Good post, clavichorder. It sounds to me like you have tapped into the secret of 'vertical listening' as I call it, where the narrative thread is abandoned in preference to a 'being in the moment' mode of perception, in which sounds and events are experienced just for what they are in the moment.


----------



## D Smith (Sep 13, 2014)

millionrainbows said:


> Good post, clavichorder. It sounds to me like you have tapped into the secret of 'vertical listening' as I call it, where the narrative thread is abandoned in preference to a 'being in the moment' mode of perception, in which sounds and events are experienced just for what they are in the moment.
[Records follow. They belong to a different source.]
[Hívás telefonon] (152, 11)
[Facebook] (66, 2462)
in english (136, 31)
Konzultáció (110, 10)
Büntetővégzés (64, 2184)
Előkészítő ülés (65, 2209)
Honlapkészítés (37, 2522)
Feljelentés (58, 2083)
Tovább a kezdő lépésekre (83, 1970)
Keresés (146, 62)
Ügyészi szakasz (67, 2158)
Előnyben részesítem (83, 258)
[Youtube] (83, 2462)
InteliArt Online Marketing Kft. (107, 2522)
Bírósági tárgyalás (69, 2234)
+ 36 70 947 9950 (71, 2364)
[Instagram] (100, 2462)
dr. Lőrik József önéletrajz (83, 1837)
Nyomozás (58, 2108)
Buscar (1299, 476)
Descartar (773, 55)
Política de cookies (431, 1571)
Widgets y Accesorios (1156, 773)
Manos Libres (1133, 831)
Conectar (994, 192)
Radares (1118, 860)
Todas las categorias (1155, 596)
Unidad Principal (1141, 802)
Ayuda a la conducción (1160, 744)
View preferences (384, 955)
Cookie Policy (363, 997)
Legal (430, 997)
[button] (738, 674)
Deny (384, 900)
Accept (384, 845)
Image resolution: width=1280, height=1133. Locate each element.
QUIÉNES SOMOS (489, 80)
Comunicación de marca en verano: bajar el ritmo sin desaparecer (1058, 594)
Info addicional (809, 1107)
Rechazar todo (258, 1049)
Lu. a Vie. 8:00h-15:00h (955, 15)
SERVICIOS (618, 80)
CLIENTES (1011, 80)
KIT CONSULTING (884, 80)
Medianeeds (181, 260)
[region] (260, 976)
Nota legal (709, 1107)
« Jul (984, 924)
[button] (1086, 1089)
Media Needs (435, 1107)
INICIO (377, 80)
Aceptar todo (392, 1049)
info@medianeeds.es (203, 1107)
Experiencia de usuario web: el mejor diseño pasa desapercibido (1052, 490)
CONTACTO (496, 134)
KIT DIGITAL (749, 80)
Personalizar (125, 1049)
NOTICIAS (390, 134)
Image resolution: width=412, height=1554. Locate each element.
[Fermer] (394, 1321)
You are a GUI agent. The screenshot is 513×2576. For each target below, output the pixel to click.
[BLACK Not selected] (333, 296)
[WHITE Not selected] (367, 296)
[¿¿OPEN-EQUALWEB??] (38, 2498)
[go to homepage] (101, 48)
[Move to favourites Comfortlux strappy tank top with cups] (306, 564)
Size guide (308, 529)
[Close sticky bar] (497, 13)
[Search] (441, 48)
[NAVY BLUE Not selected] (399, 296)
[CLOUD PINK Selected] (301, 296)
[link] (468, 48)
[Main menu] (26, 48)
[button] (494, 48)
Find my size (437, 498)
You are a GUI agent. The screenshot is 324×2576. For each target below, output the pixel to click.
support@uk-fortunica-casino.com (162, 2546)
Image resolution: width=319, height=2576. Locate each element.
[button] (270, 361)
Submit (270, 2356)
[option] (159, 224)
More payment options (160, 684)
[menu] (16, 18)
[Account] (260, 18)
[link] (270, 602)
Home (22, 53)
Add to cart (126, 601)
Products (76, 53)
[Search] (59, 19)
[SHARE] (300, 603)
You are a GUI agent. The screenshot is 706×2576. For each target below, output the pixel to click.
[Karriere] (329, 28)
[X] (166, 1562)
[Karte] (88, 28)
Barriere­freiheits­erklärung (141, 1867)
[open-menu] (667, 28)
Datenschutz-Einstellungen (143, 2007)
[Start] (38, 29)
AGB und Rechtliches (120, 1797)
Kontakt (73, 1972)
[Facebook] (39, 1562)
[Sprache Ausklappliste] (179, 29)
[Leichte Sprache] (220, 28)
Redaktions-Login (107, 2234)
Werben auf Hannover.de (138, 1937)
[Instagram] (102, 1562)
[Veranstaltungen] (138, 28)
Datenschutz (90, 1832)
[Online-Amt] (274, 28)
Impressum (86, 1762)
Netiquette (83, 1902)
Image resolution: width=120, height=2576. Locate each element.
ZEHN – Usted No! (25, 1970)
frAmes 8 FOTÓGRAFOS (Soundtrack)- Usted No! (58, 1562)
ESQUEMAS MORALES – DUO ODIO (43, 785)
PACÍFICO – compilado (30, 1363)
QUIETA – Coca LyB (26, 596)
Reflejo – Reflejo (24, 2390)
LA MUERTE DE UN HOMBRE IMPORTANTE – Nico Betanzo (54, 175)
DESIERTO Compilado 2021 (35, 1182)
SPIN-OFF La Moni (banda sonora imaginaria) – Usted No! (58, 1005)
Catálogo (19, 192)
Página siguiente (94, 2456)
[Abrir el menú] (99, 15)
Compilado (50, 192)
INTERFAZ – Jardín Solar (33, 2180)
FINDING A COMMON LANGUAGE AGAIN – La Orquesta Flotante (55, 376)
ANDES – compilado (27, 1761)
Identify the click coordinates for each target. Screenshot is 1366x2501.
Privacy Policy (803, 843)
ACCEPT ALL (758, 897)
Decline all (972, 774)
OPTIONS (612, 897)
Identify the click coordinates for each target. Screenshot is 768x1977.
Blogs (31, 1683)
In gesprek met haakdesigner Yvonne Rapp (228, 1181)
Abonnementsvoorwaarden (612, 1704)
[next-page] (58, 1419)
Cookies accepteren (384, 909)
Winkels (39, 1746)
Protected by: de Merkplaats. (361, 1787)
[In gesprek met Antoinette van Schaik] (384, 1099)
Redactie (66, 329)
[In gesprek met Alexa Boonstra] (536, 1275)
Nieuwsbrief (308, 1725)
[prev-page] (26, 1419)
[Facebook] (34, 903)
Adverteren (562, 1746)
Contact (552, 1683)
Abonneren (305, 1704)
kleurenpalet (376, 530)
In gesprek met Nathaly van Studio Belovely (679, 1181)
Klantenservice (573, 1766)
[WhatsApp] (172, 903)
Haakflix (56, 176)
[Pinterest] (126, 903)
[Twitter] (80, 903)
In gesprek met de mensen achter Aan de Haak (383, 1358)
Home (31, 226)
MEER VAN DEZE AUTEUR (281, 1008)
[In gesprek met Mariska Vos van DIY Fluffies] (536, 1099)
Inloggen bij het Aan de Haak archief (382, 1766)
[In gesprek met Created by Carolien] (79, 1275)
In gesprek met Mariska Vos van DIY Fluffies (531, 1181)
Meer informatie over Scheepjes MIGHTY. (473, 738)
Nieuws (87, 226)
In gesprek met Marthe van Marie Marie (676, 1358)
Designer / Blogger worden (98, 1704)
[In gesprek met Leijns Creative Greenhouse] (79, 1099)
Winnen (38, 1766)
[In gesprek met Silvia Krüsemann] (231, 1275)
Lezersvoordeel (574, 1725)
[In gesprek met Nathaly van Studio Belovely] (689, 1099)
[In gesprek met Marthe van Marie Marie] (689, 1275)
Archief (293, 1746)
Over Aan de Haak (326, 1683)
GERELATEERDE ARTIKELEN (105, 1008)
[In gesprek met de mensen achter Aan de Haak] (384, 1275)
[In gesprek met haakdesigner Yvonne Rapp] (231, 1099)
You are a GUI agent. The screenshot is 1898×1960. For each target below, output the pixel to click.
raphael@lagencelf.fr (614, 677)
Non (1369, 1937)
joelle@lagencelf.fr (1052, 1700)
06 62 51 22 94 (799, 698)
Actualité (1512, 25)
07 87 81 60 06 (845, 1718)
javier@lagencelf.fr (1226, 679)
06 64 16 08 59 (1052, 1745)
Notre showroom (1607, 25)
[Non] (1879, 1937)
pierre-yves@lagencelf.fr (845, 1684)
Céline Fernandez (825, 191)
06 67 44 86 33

This describes perfectly the few times I've been able to get any sort of appreciation for Webern at all, just being there and not having any preconceptions of where the music should be going next. Thanks for your insights Mahlerian, Clavichorder and Millionrainbows!


----------



## millionrainbows (Jun 23, 2012)

Is "chunking" in modern music listening anything like "blowing chunks?" I just had to say it. :lol:


----------



## ArtMusic (Jan 5, 2013)

clavichorder said:


> This might explain Webern was among the hardest early modernist composer for me to relate to. The form seems less familiar, and the language is less familiar(than most music before or after)
> 
> I had previously been listening to music with these "form and harmony molds"(in my mental expectations) that were less flexible in my aural imagination. The only solution I could think of, when I finally was thinking that there may be something worth experiencing with Webern, was to try to shut that off. I combined what I knew about meditative states and being very present, with the sense I had that when I was young my ears were sometimes a bit more "open." Probably the "groundwork" repetitive on and off listening to his Symphony op 21 along with a somewhat better appreciation of the earlier works helped more than I can factor in, but it had been maybe a year or more since I struggled through even a movement of that symphony. So, I tried to be 'as present' as I could be so the sounds themselves didn't drift by me unnoticed, and fortunately Webern is pretty sparse. I started experimenting with new patterns and contexts, and my listening went deeper to the point of some synesthesia. I went back and listened to carefully chosen music I was more familiar with, and it was even richer because I had unlocked some keener perception not as heavily based on built up experience, or perhaps more deeply so, it's hard to say which. The Webern experience and maybe the music itself, had provided a fresh sense, or maybe cleaned up a dirty one.
> 
> ...


Good observation. This explains why to me in the context of the original post above, I find it easier to remember the Mozart concerto than the Mahler symphony after initial listens. (These initial listens were of different points in time).


----------



## Huilunsoittaja (Apr 6, 2010)

And then maybe this can be used for solidly _tonal _works too that have no harmonic obscurities but is simply new melodies, hm? A "vertical" appreciation?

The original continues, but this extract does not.